Wiel: ,,Dat concert hoor je nóóit ergens. Als Tonie 65 wordt, moet ze dat met het LSO spelen, vind ik.”

Tonie: ,,Ik weet niet of het objectief een echt goed stuk is, hoor. Als ik me met muziek engageer, ben ik de laatste om dat objectief te beoordelen. Er zijn maar weinig stukken die ik heb gespeeld waar ik niet ben van gaan houden.”

Wiel: ,,Je kunt ook zeggen: je speelt niet waarvan je niet houdt.”

Tonie: ,,Nee, want ik krijg ook stukken moderne muziek, die ik eerst op de piano moet verkennen om er een beeld van te krijgen. Maar daarbij verbind ik me eigenlijk meteen al met zo’n stuk.”

Wiel: ,,De muziek bij ons thuis in Spekholzerheide, jaren vijftig, begin jaren zestig, beperkte zich tot de Duitstalige radio Luxemburg. Sinds ik Tonie tegenkwam in 1966 heb ik enorm veel klassiek muziek gehoord. Ik heb een grote voorkeur voor liederen, vooral van Schubert. Maar ik houd ook van chansons. Woord èn muziek.”

Tonie: ,,Toen ik klein was dacht ik nog: hoe kan iemand met zoiets saais als muziek verder gaan? Ik was zestien en wilde topturnster worden. Op aanraden van een vriendje van mijn zus Margriet, die componiste is geworden, ben ik toelatingsexamen gaan doen op het Conservatorium. Alleen maar om eens een jaartje echt goed les te krijgen. Dat was meteen ook de eerste en laatste keer dat ik zonder zenuwen heb gespeeld. Want ik zat op de kweekschool, zou toch onderwijzeres worden. Jo Dusseldorp speelde een sonate van Mozart voor en ik dacht wow, dat wil ik ook. Ik wilde onmiddellijk van de kweekschool af. Thuis waren ze er niet blij mee. De piano ging op slot en ik kwam mijn bed niet meer uit. We sloten een compromis. Ik mocht van de kweek en naar het Conservatorium, maar moest tegelijkertijd naar het Avondlyceum in Heerlen. Daar kwam ik Wiel tegen.”

Wiel: ,, Ik zat daar omdat ik journalist wilde worden. Ik had een briefje geschreven naar de Maas en Roerbode maar kreeg als antwoord dat ik aan Mulo-B niet genoeg had. Vandaar. Ik ben toen op kantoor gaan werken, ’s avonds naar school. Als ik een gedicht had geschreven, liet ik het Tonie lezen.”

Tonie: “Je stond naast mijn piano en moest ik stoppen met spelen om te lezen.
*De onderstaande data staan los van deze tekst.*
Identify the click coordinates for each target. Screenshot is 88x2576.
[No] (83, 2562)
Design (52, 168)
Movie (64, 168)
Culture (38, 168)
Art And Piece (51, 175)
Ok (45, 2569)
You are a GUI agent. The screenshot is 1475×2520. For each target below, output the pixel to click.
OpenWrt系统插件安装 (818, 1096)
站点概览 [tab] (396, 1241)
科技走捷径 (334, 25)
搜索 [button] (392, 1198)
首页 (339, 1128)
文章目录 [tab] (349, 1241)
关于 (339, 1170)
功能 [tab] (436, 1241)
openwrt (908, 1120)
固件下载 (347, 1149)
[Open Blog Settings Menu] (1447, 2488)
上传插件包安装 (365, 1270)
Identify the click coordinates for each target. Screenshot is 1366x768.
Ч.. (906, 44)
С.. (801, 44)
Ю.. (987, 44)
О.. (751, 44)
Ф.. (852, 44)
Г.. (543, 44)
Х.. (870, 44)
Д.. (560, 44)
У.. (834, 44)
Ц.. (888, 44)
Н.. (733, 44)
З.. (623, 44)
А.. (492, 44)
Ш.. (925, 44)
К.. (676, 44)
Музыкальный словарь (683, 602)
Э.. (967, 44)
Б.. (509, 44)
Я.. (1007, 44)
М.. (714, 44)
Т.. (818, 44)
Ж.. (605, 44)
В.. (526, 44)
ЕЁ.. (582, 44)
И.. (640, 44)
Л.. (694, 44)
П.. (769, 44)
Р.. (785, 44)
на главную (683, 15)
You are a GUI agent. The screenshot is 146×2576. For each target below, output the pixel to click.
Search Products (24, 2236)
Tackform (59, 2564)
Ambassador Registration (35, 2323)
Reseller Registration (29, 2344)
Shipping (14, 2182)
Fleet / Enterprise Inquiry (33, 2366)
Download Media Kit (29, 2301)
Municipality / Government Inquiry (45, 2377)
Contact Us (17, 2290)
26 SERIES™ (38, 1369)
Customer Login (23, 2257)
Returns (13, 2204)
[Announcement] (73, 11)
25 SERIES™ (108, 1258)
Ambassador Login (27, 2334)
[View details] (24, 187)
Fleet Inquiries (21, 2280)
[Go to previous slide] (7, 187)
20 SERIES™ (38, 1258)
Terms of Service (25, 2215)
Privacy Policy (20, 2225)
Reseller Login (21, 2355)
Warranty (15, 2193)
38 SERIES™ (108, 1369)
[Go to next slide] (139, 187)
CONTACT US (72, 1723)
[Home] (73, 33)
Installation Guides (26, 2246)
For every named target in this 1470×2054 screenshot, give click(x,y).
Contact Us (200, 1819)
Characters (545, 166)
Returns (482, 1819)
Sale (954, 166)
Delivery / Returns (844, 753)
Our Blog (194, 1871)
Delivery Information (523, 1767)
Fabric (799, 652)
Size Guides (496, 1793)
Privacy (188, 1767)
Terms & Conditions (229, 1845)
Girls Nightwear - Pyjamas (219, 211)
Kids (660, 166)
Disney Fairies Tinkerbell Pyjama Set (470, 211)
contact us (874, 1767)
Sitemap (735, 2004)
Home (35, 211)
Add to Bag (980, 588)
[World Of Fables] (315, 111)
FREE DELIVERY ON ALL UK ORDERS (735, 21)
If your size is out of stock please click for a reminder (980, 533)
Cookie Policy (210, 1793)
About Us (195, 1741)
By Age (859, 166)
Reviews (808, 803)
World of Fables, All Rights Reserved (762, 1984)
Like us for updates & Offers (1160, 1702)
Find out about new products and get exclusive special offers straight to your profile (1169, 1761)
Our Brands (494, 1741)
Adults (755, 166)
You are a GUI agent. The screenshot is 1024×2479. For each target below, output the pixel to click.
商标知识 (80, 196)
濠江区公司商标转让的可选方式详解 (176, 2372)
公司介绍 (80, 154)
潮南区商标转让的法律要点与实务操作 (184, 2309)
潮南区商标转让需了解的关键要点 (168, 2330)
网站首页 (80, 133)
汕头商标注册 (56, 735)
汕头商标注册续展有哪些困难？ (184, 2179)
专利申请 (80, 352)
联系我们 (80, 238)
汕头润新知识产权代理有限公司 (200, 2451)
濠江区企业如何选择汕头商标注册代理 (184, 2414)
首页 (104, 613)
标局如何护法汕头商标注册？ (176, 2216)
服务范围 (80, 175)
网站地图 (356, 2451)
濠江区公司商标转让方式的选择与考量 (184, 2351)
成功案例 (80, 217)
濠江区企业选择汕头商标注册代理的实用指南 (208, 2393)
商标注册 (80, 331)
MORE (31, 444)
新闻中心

En ik moest heel erg oppassen wat ik erover zei, want ik had het gevoel dat ik gemakkelijk iets verkeerds kon zeggen. Vaak zat Wiel te lezen als ik studeerde. Tijdens het studeren zijn er altijd een paar plekken die open zijn, waar je niet kunt komen, witte plekken. Soms vallen die onder druk, tijdens een concert, op hun plek. Dat zijn dé momenten. Voor concerten heb ik mezelf behoorlijk moeten trainen. De ene keer heb ik een heel sterk gevoel van ik kan het wel en de andere keer een hevige vorm van faalangst, terwijl de voorbereiding niet minder goed was. Wil je tien keer achter mekaar een identiek en stabiel concert horen dan moet je niet bij mij zijn. Je doet het voor die momenten dat het wel lukt en je boven jezelf uitstijgt.“

Wiel: ,,Je loopt bij Tonie altijd het risico, dat het werkelijk schitterend wordt. Maar dan ook buitengewoon. Het moet ook allemaal maar op dat ene moment lukken. Zelfs de allergrootsten sterven volgens mij duizend doden voordat ze op moeten.”

Tonie: “Mijn leerlingen op het Conservatorium hebben er baat bij, dat ik weet wat podiumangst is. Tegen hen zeg ik: zo erg als ik het heb, kan jij het niet hebben. Dat helpt.”

Wiel: “Ik en Tanneke, onze dochter, kunnen wel zeggen tegen Tonie: je kunt het, maar dat werkt niet.”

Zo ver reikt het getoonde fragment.